Butler’s piece showcases the same dynamic that has torpedoed meaningful reform of our tax code for decades: an inability or unwillingness to see the forest for the trees.

Myopic focus on one narrow set of interests – in this case, the chemical sector’s import of intermediate goods and a fictional frozen pie made with Canadian sugar – at the expense of the big picture, demonstrates tunnel vision and perhaps even an attempt to derail badly needed comprehensive reform.

As a former Ways and Means staffer, Butler should know today’s political and policy reality.  The House tax reform blueprint has been in the works for months, and is – without question – the vehicle through which tax reform will be advanced in the 115th Congress. The measure was developed during the last Congress and has been further honed in the months since.
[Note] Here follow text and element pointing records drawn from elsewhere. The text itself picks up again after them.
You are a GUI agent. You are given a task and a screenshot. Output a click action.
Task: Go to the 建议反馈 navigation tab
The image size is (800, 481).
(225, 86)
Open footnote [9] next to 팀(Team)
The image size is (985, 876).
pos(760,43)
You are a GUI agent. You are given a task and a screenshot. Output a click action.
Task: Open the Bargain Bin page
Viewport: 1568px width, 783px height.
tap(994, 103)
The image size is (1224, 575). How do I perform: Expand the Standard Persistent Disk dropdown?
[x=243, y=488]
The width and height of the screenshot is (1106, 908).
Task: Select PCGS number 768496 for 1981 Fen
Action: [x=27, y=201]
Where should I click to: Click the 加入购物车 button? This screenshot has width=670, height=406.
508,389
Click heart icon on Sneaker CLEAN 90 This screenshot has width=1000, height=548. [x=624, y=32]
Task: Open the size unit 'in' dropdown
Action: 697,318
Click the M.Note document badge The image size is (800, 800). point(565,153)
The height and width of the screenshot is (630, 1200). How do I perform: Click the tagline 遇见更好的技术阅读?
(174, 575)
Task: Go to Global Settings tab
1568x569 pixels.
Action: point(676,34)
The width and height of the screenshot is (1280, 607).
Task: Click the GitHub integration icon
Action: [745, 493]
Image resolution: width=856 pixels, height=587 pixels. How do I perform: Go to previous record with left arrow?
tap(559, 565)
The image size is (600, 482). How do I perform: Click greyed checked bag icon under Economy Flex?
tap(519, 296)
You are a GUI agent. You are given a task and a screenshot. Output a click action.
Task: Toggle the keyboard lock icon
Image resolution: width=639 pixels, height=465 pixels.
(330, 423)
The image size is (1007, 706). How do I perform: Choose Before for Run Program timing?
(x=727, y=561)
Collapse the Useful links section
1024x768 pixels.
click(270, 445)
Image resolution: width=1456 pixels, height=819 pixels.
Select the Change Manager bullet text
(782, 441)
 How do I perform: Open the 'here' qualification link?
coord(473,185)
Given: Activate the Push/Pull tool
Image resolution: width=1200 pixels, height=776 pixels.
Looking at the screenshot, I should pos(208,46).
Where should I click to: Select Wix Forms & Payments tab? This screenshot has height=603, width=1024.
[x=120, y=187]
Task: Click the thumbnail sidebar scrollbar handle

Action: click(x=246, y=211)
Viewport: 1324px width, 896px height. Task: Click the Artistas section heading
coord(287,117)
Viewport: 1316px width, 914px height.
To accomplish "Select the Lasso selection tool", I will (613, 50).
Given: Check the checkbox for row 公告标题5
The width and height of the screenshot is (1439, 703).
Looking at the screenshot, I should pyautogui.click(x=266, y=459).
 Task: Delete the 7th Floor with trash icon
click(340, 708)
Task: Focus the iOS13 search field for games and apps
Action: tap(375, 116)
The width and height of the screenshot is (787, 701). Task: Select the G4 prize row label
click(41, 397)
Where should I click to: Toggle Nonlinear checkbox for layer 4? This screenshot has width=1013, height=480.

This is not a haphazard piece of policy. It is policy that staff and members of the Ways and Means Committee, with input from Republican Leadership, have devoted countless hours to construct.

A Hill veteran should know that removing the border adjustment tax from the House blueprint is not a simple undertaking. Border tax adjustments are a central pillar of the current package. Take that pillar away and the rest of the structure collapses.

Perhaps most of all, Butler should know that dropping the border adjustment tax would blow a $1 trillion hole in tax reform, and that is a revenue hole that simply cannot be patched without sacrificing countless time-honored provisions. No revenue neutrality means no legislative possibility in today’s Republican-dominated Congress.

There are plenty of political and procedural holes in Butler’s argument, but none of them would matter if she was right about her central assertion that BTAs are a bad idea. She isn’t.

Border tax adjustments, as part of the House plan, represent a dual opportunity to drastically improve our tax code and to catch up to – or surpass – our international competitors in one fell swoop. Such a move is long overdue and sorely needed.

We are one of the only developed nations not to employ some type of border adjustment. And we are one of the only nations not to have transitioned away from worldwide taxation of foreign activity (domestic companies are taxed for foreign activities both in the U.S. and in the jurisdiction where the income was earned), to territorial taxation (a company pays tax only in the country where the income was earned).

Most of our international competitors have already embraced border adjustment and adopted tax policy that helps rather than hinders their own companies. The U.S. tax code is currently positioned with nations like Sudan, North Korea, and Iraq — not exactly progressive economic stalwarts!

It is also important to note that, contrary to Butler’s piece, border tax adjustment is not a de facto tariff, nor does it serve as a subsidy for exporters. BTAs apply the same tax burden across the board – to imports and to goods and services produced domestically. As described by revered tax and budget experts Alan Auerbach and Doug Holtz-Eakin, BTAs are not trade policy, but rather “paired and equal adjustments that create a level playing field for domestic and overseas competition.”

As for the impacts on consumers, money exchange rates are expected to adjust rapidly to a new U.S. tax code, meaning importers will not have a need to pass the cost of BTAs on to consumers. The Treasury Department agrees that BTAs do not have trade impacts, and Mary Feldstein argues in the Wall Street Journal that the expected strengthening of the dollar will insulate U.S. consumers and businesses from added costs. The manufacturing sector seems to agree with this assessment, contrary to Butler’s argument.

Attaining meaningful and successful tax reform is going to take every ounce of political will and policy dedication that is available on Capitol Hill. Butler certainly has every right to express her point of view. But I believe that she  is wrong in doing so with such a narrow focus that ignores both the urgent need to reform the tax code, and the procedural and political realities of doing so—and doing so successfully!

Christopher D. Coursen is the a former Republican Majority Counsel for the Senate Commerce Committee, and Chief Counsel of the Communications Subcommittee, and currently is the Pres. & CEO of the Washington DC government consulting firm, The Status Group.